Three-dimensional printing has made so many advancements in recent years, researchers have been able to print highly detailed models of castles that are as small as a grain of sand. But what about the other end of the spectrum? A concept by designer Sebastian Bertram takes 3D printing a step further with a massive robot that “prints” contours of a building shell using fast-drying concrete, one layer at a time.
The 3D Contour Crafter doesn’t look too different from contemporary construction equipment, resembling a sort of crane. But when it’s programmed with pattern data, the robot pours concrete in specific configurations, repeating the process over and over again until a three-dimensional form is achieved.

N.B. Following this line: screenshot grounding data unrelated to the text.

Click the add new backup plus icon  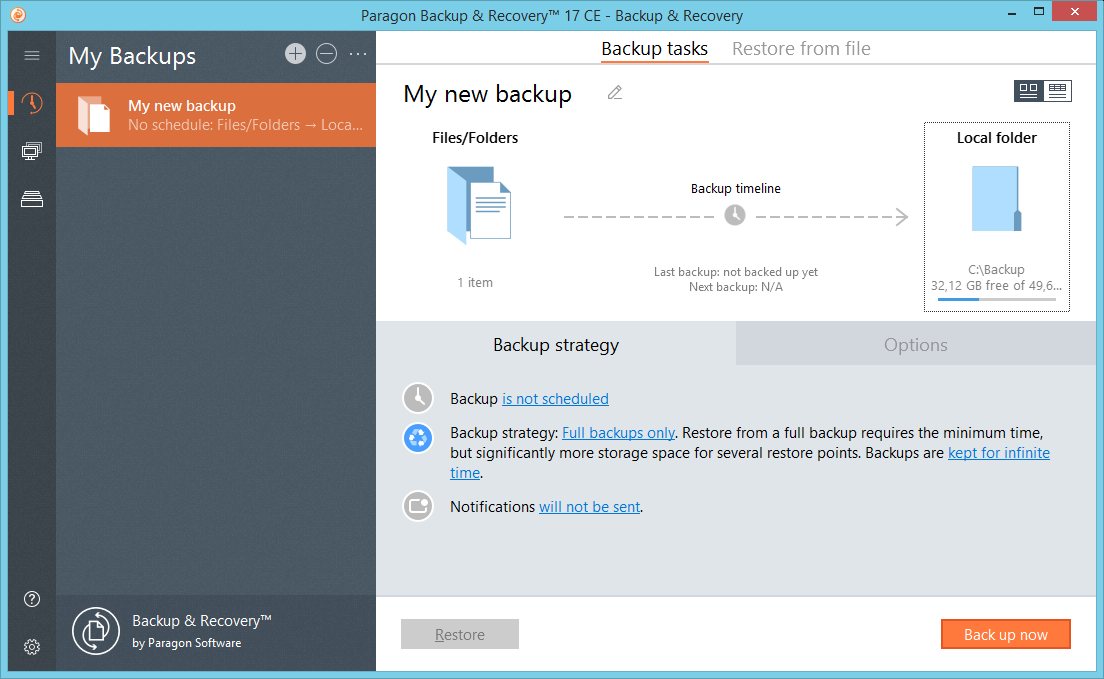[295, 55]
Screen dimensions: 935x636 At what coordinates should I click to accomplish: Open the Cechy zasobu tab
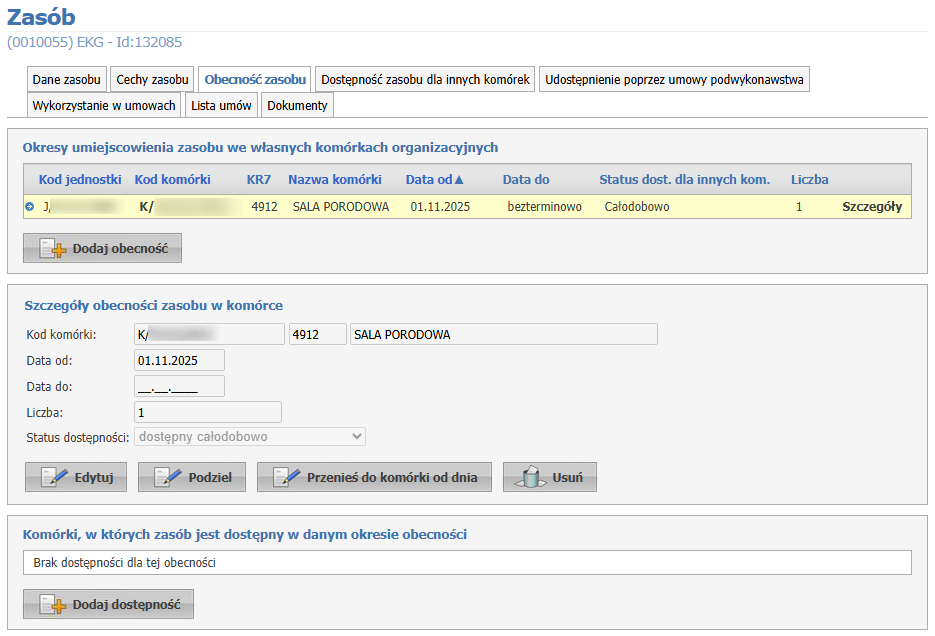(153, 79)
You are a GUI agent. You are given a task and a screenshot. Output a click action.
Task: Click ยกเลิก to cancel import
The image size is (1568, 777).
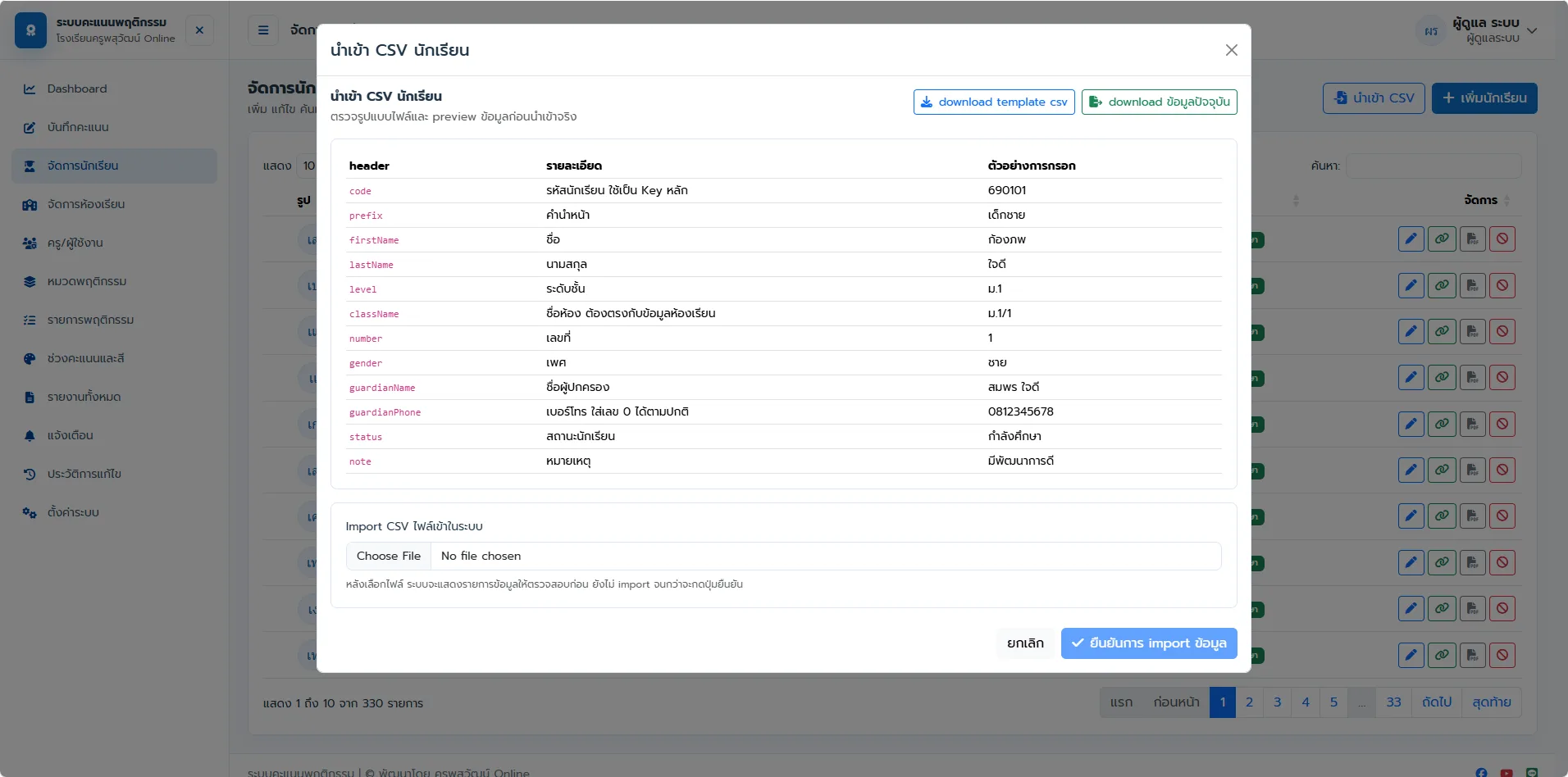coord(1025,643)
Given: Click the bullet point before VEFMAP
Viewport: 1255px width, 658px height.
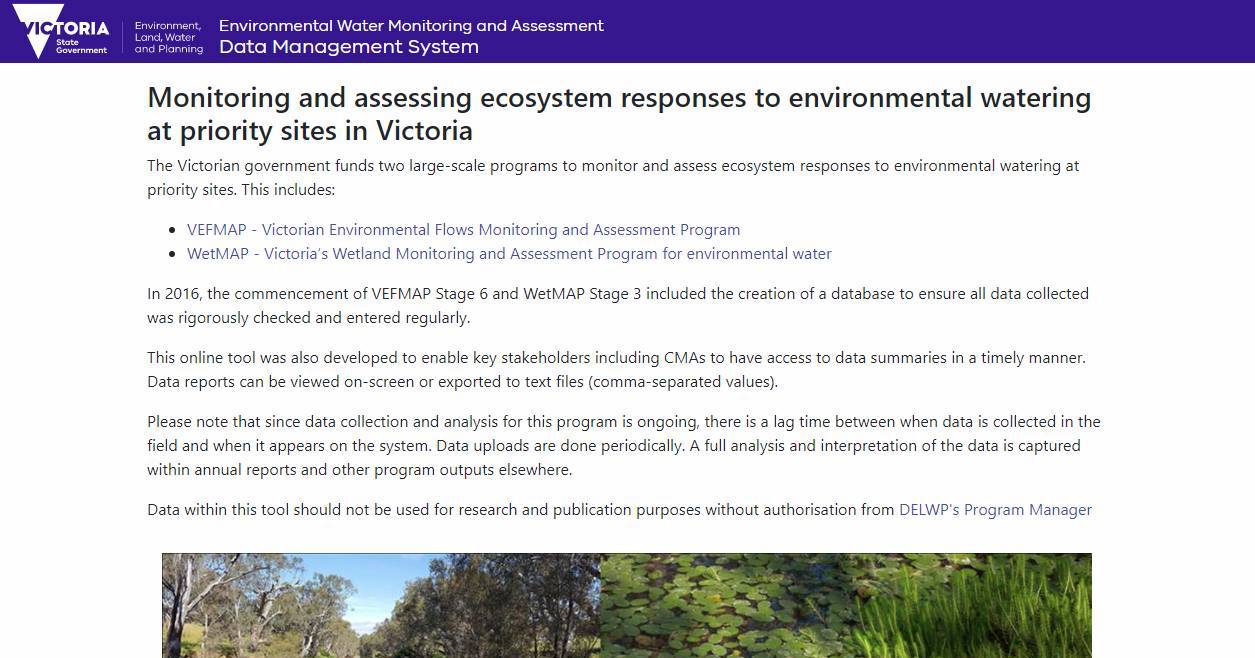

Combining industrial production with rapid prototyping techniques, the Contour Crafter concept could potentially revolutionize urban construction methods. The fast pace and uniform nature of this kind of building would speed up the construction process to an unprecedented rate, enabling builders to keep up with the demand for fast-growing urban areas.
While it’s not yet a reality, printing entire buildings is definitely not beyond the realm of possibility. If we can already use 3D printing to produce vehicles, furniture, shoes, artificial bones, tiny models of cities and even a replica of King Tut’s mummy, there’s no reason we can’t raise the bar even higher. And with our population expected to grow to over 9 billion by the year 2050, we’d better get a move on.